What this task involves: Would you please return every line from the listing that contains the word "agent"?

Records shown:
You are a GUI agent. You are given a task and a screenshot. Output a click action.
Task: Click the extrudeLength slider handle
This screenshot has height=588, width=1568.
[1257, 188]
==
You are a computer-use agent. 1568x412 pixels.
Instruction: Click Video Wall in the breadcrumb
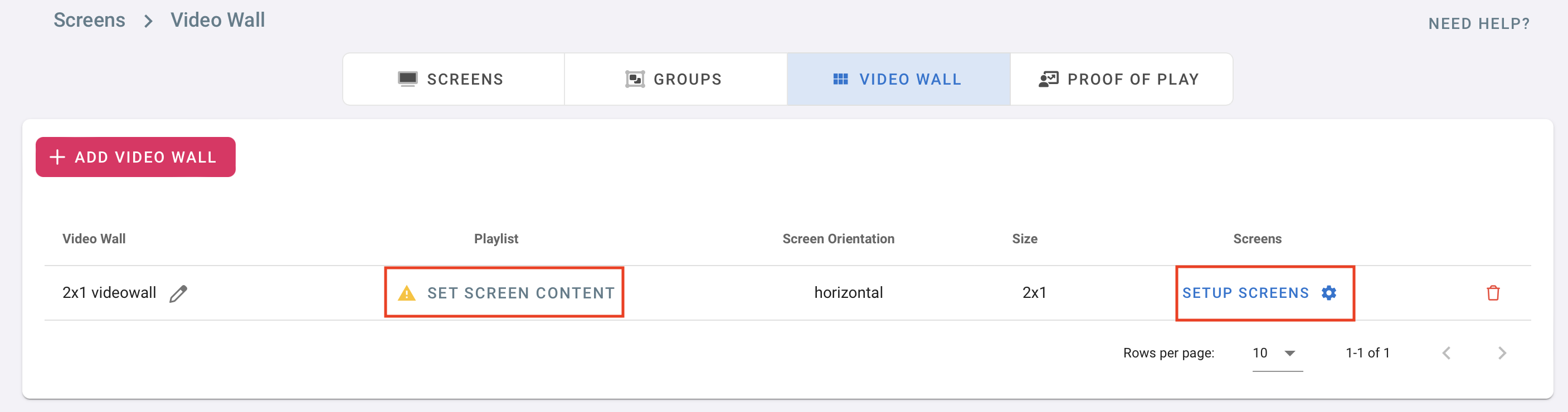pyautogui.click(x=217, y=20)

Your solution:
You are a GUI agent. You are given a task and a screenshot. Output a click action.
You are a computer-use agent. 1568x412 pixels.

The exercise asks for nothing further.